§ **Problem to work on**:
Please restate, word for word, the lines below that begin at the one with "Select 'View this release' from the menu" and end at the one with "The image size is (1568, 707).". Leave out all other lines.

§ **Data**:
*** Begin section ***
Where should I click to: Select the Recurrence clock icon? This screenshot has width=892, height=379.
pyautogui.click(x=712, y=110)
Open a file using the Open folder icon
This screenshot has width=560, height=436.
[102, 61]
*** End section ***
*** Begin section ***
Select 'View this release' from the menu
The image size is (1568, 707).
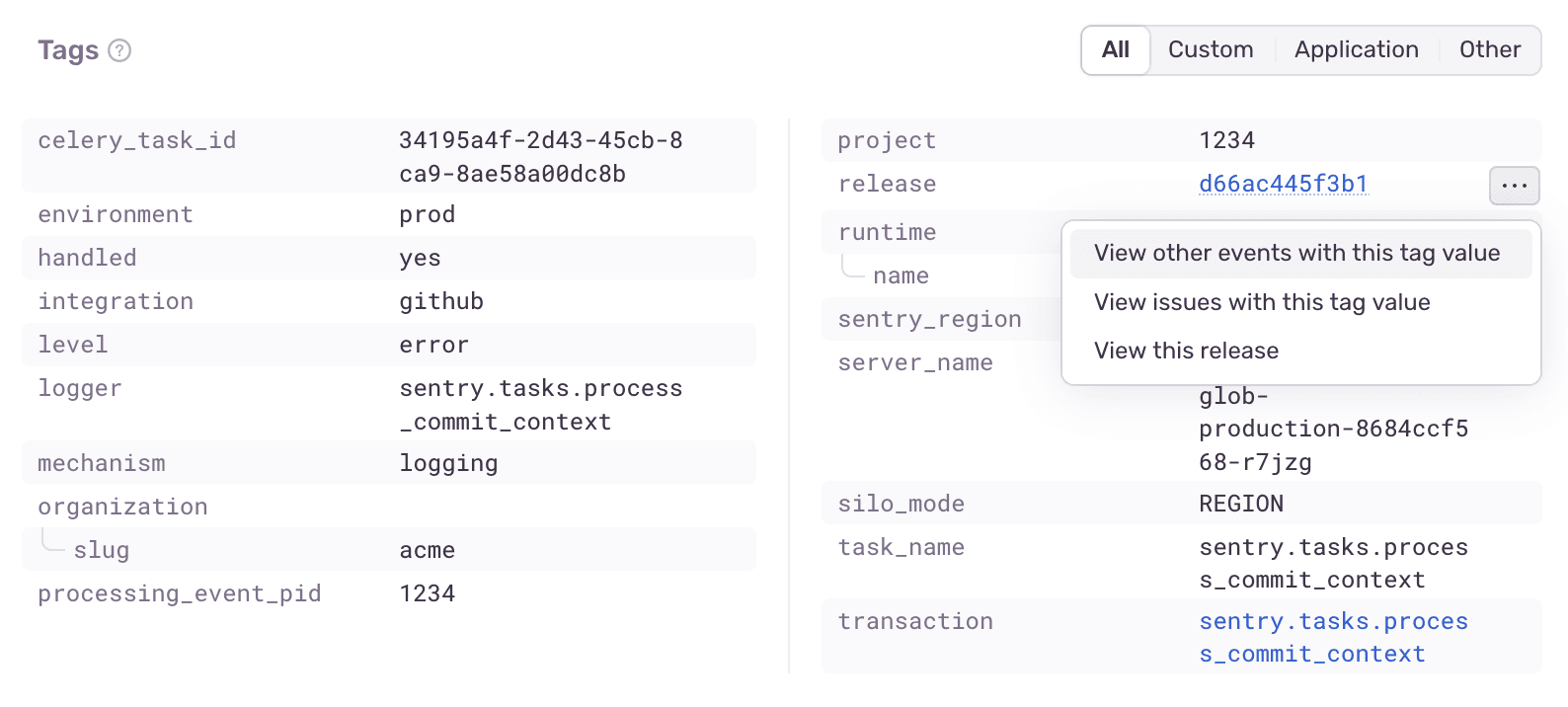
*** End section ***
*** Begin section ***
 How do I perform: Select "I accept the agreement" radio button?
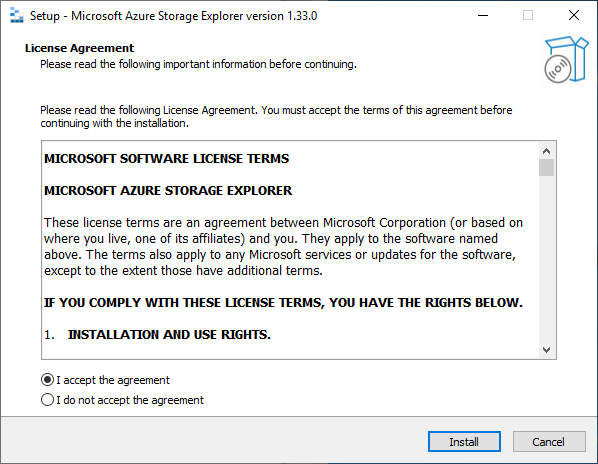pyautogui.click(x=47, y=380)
*** End section ***
§ **Written response**:
Select 'View this release' from the menu
The image size is (1568, 707).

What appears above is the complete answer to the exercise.